TASK ITEM> Beginning with the line containing "Toggle the plugin power bypass button" and ending at the last line of the records, transcribe each line exactly. Do not include pictures.

────────────────

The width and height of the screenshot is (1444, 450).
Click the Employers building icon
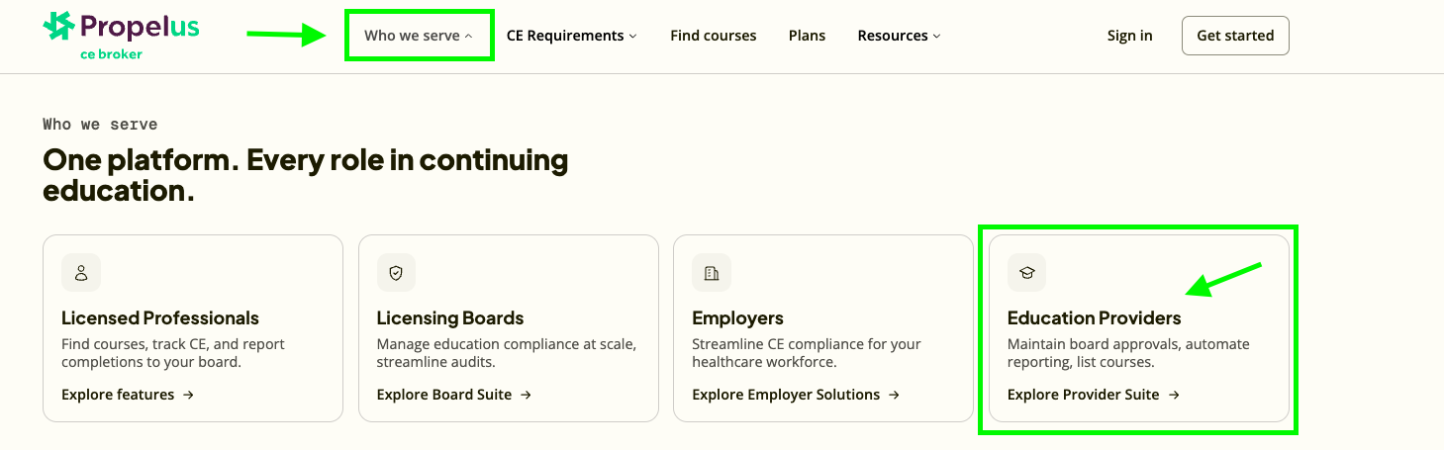(712, 273)
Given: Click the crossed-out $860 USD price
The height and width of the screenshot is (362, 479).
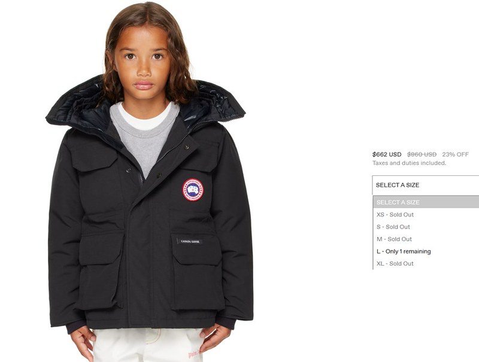Looking at the screenshot, I should tap(422, 154).
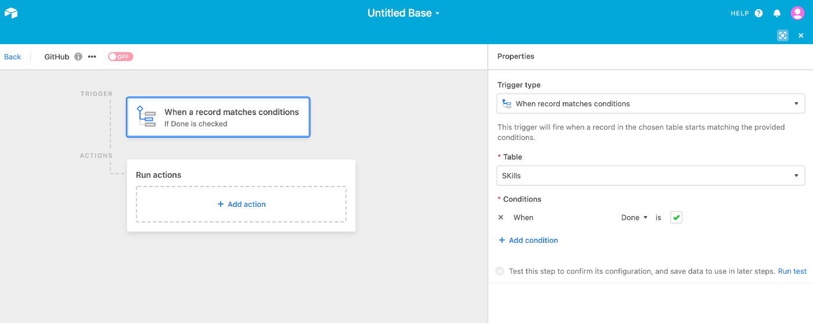This screenshot has height=323, width=813.
Task: Click the Run test link
Action: pyautogui.click(x=792, y=271)
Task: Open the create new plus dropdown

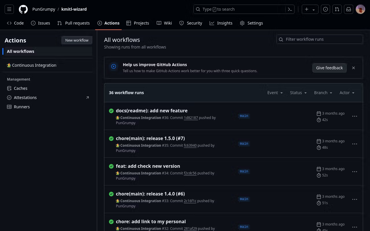Action: [310, 9]
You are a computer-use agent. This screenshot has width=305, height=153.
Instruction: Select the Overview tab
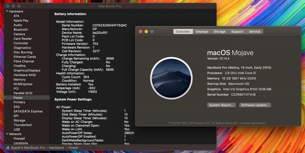click(x=183, y=32)
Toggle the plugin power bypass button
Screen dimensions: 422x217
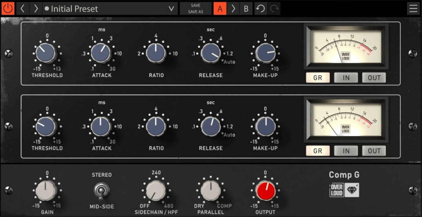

────────────────

RESPONSE BELOW>
Toggle the plugin power bypass button
Screen dimensions: 422x217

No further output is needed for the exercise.